Due to the increase in the data traffic for the aeronautical communications, LDACS has been proposed to support the data link in the continental domain. LDACS is defined in two standards of LDACS type-1 and LDACS type-2, which are going to be selected through the intensive comparison. In this paper, we analyzed two types of standards and evaluated their performance for various channel models.

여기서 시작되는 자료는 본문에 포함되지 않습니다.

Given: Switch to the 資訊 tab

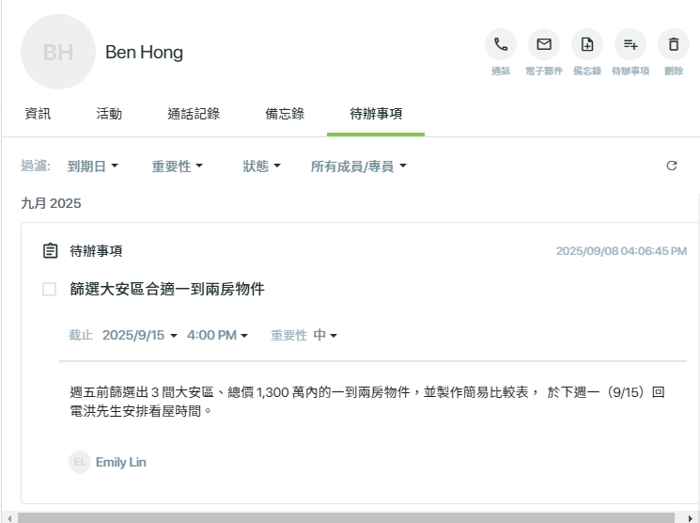Looking at the screenshot, I should tap(38, 114).
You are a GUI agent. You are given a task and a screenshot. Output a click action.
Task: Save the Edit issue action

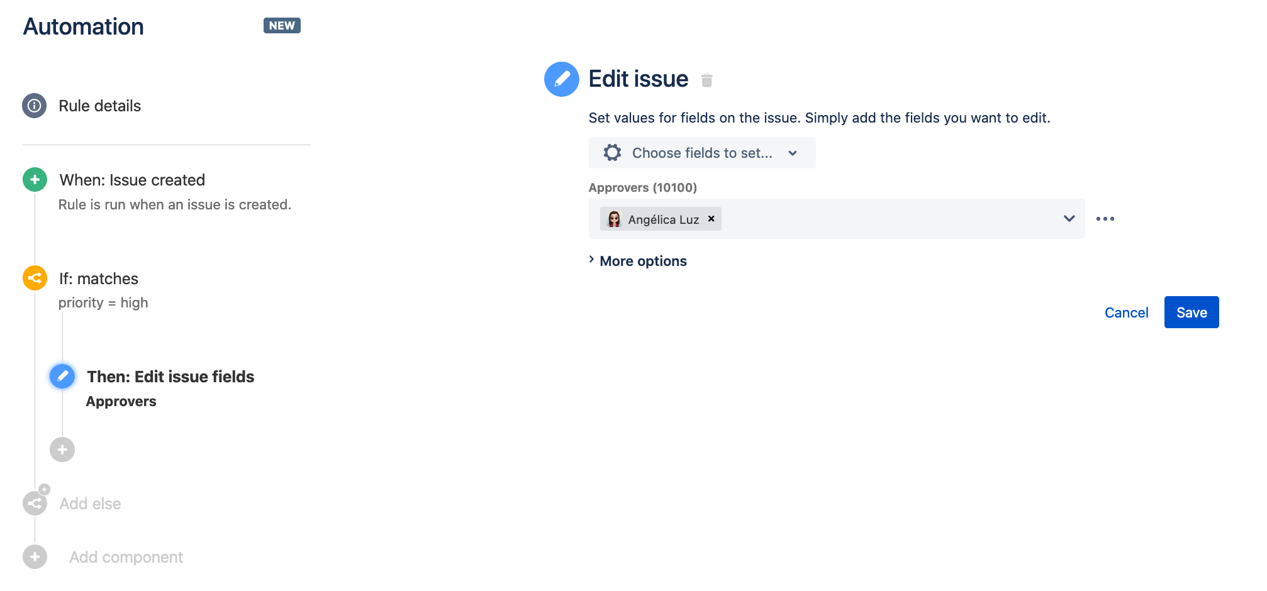pyautogui.click(x=1191, y=312)
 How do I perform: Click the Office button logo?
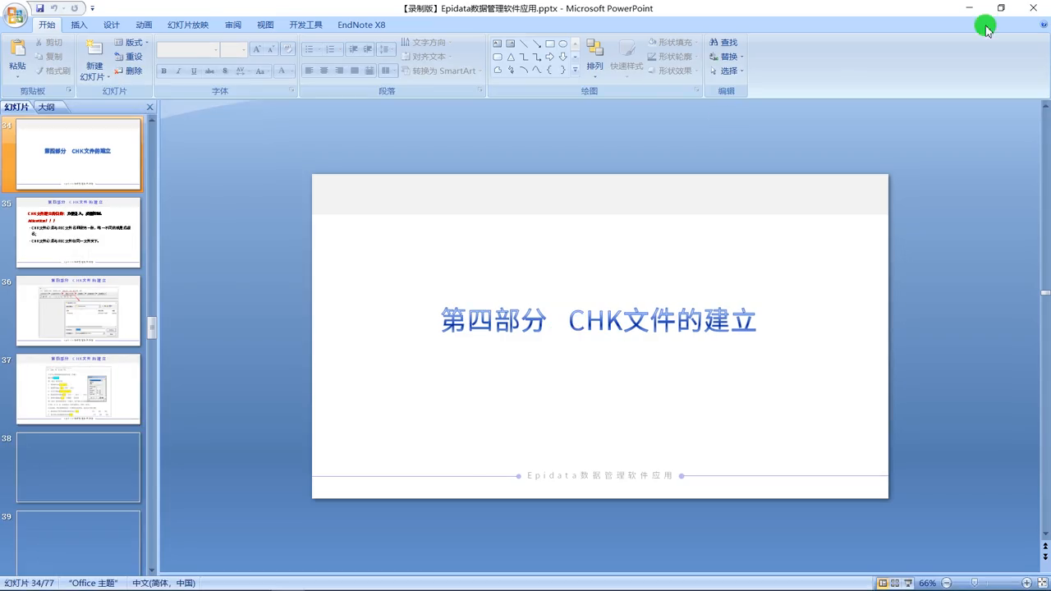(15, 15)
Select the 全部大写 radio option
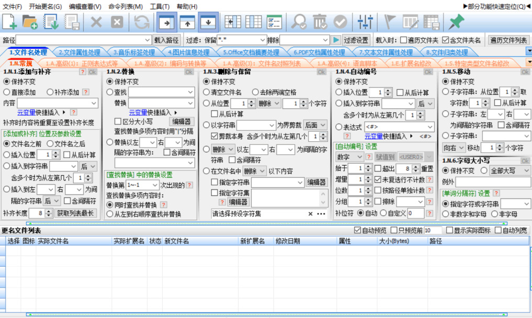The image size is (532, 318). tap(484, 171)
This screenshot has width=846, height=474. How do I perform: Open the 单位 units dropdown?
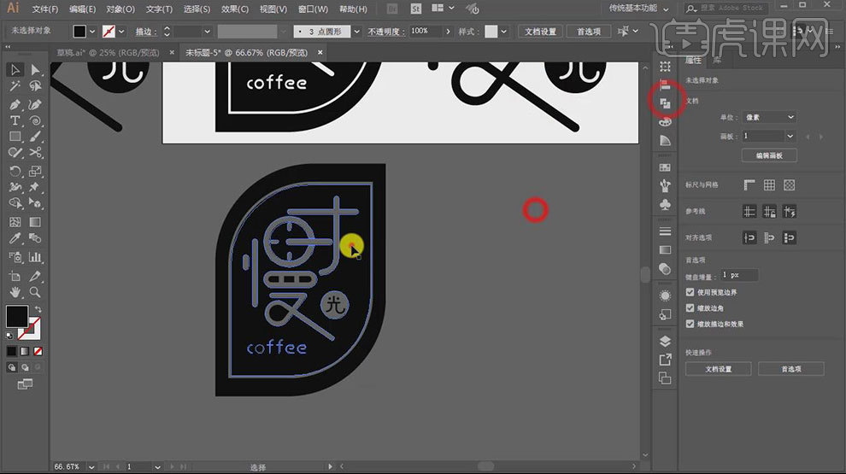(x=767, y=117)
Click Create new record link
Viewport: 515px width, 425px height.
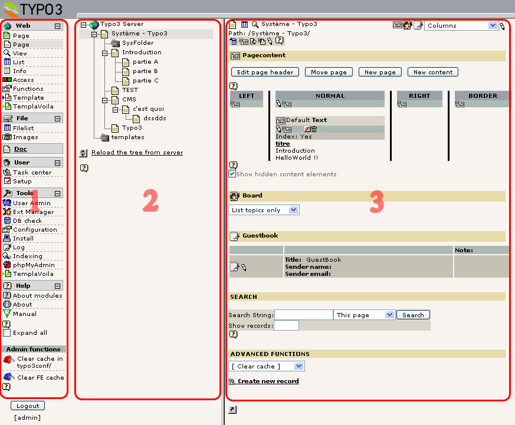click(268, 381)
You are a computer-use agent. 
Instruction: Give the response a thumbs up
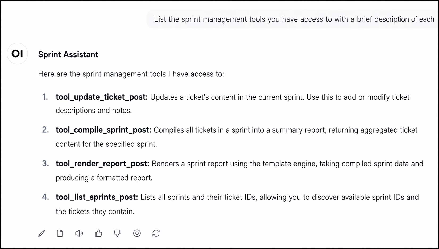98,233

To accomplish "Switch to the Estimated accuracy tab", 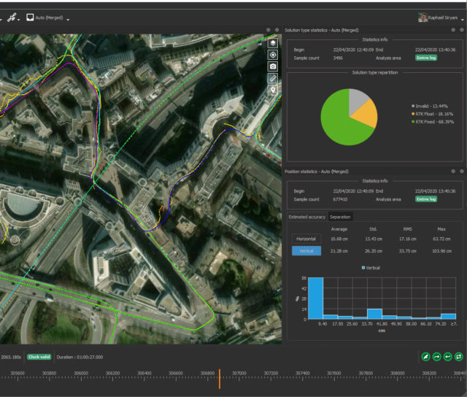I will [x=307, y=217].
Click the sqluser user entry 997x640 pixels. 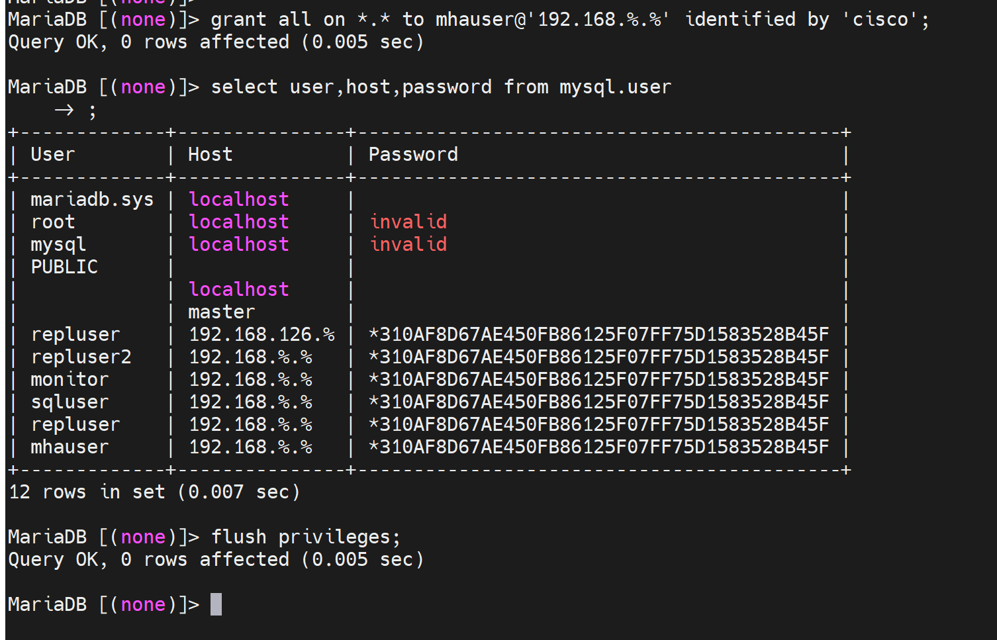pos(70,402)
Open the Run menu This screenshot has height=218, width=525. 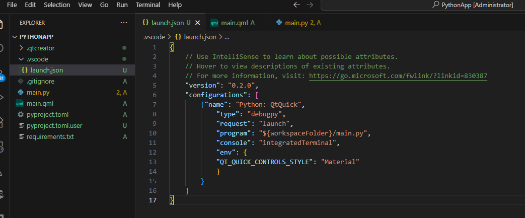click(x=122, y=5)
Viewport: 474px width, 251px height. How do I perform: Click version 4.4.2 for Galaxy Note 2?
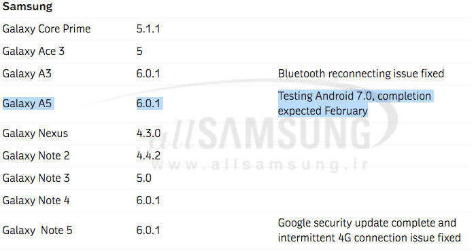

Simulation results show that both LDACS type-1 and LDACS type-2 have a good performance in the en-route channel model, while they have a poor performance in the airport channel model. In the comparison results for LDACS type-1 and LDACS type-2, LDACS type-1 shows the better performance of 1dB than LDACS type-2 owing to the stronger channel coding technique.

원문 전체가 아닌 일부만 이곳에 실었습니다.